These are the key concepts you need to understand to accurately answer the question.

Shell-and-Tube Exchanger
The shell-and-tube exchanger is one of the most common types of heat exchangers used in various industries. Its design consists of a series of tubes, one set, known as the tube side, contains the fluid that needs heating or cooling, and a second fluid flows over the tubes, inside the shell, to provide or absorb the heat.
This configuration offers a large surface area, making it efficient for heat transfer. Shell-and-tube exchangers can handle high pressures and temperatures and provide good flow distribution. They are typically used when fluid is required to either heat up or cool down rapidly.

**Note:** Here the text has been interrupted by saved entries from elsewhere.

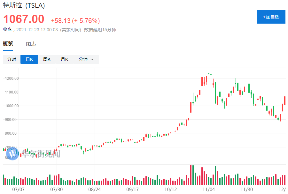288x194 pixels.
Task: Click the +加自选 add to watchlist button
Action: pyautogui.click(x=271, y=17)
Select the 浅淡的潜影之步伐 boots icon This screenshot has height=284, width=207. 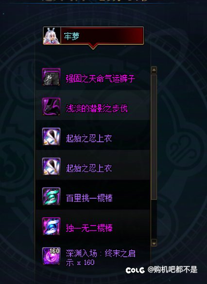[x=51, y=107]
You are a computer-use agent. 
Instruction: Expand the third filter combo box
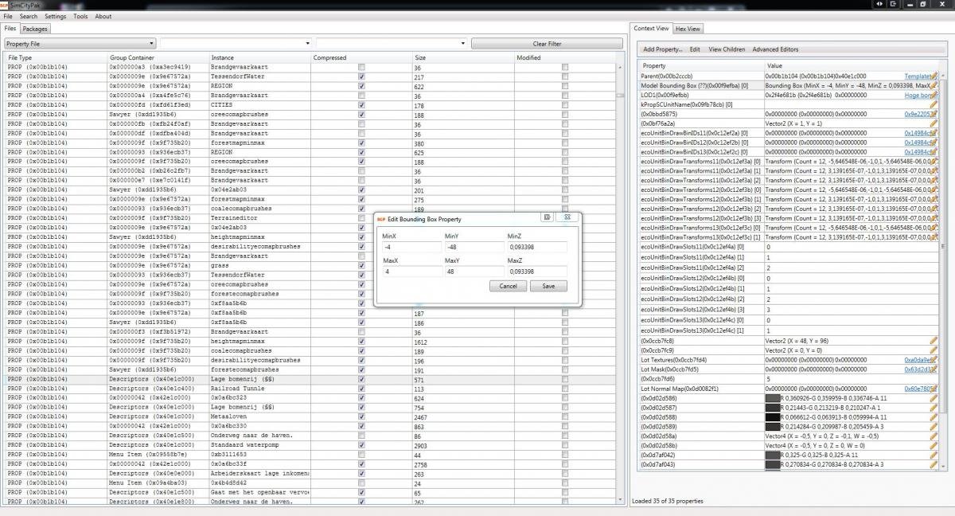(x=391, y=43)
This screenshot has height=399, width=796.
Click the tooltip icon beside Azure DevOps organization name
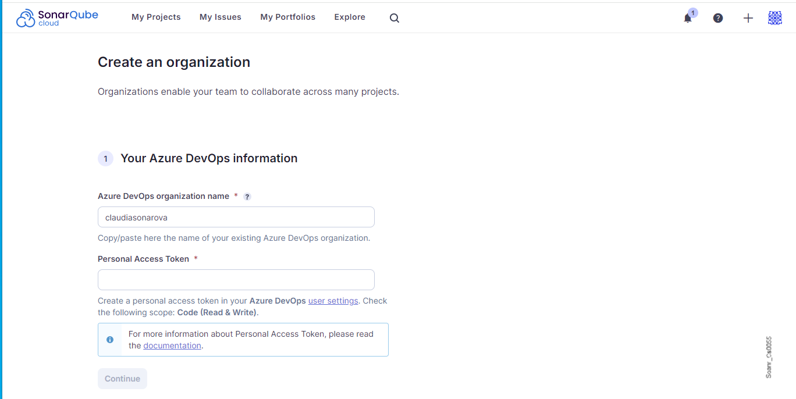(x=247, y=197)
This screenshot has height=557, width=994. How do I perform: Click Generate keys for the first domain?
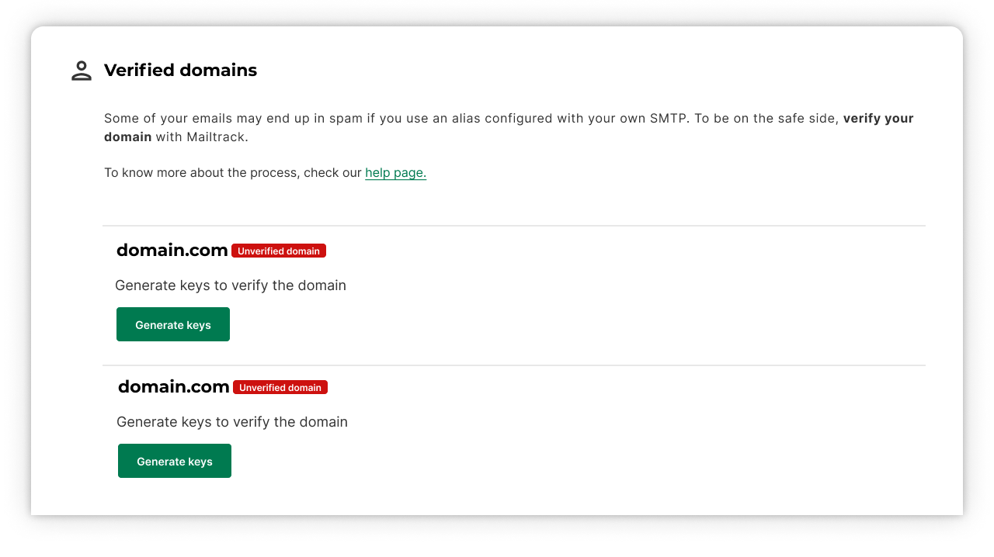[173, 324]
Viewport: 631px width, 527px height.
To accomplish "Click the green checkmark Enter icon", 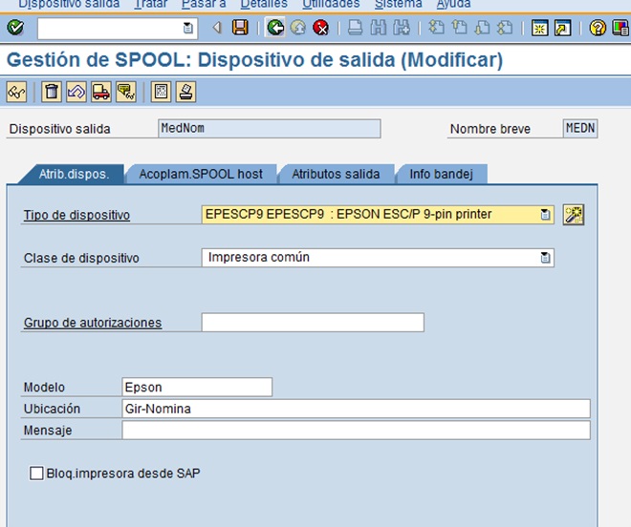I will coord(14,28).
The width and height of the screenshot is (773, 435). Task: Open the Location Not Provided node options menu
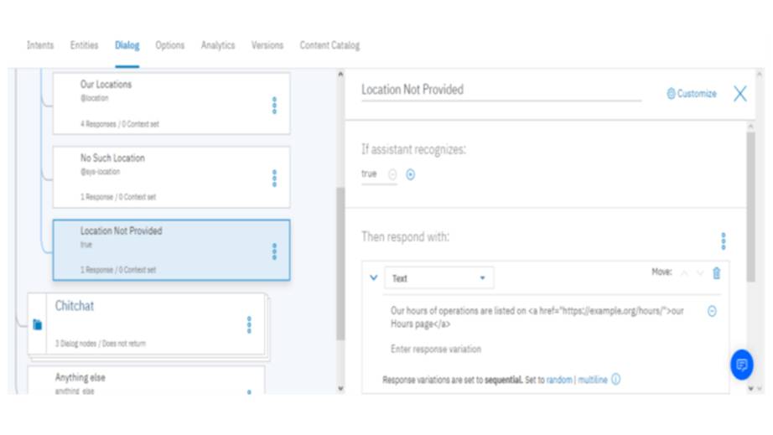[274, 251]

A typical shell-and-tube exchanger may have multiple tube passes, meaning the coolant flows back and forth through the tubes several times, thus providing better heat transfer. Having two shells and more tube passes, like in the exercise, allows the system to manage larger volumes of flow and adjust for varied heating requirements.
Log Mean Temperature Difference
The log mean temperature difference (LMTD) is a crucial factor in the design and efficiency calculation of heat exchangers. It accounts for the temperature variance between the hot and cold fluids over the entire length of the heat exchanger.
In our exercise, the LMTD was initially calculated to be problematic as one of the temperature differences (\(\Delta T_2\)) was zero. This indicates that the fluids reached thermal equilibrium, which suggests efficient heat exchange.
The LMTD formula is \[\Delta T_{lm} = \frac{\Delta T_1 - \Delta T_2}{\ln{\frac{\Delta T_1}{\Delta T_2}}}\]where \(\Delta T_1\) and \(\Delta T_2\) are the temperature difference at each end of the exchanger.
When one of the differences is zero, an approximation can be made using just one temperature difference to estimate the LMTD, assuming efficient heat transfer throughout.
Overall Heat Transfer Coefficient
The overall heat transfer coefficient (\(U\)) quantifies the heat transfer capability of the heat exchanger. It encapsulates the combined efficiencies and resistances of all heat transfer processes present between the two fluids in the exchanger.
In the given problem, a value of \(1500~\mathrm{W/m^2\cdot K}\) was used. This coefficient includes factors like the thermal conductivity of the materials, the heat transfer areas, and even the fouling resistance, which may occur due to substance build-up inside the tubes over time.
The calculation for the heat exchanger area involved using this coefficient in the formula \(Q = UA\Delta T_{lm}\), where \(Q\) is the heat transfer rate and \(A\) is the required area. The overall heat transfer coefficient serves as a critical design parameter, ensuring the exchanger is efficient and appropriately sized for the desired thermal performance.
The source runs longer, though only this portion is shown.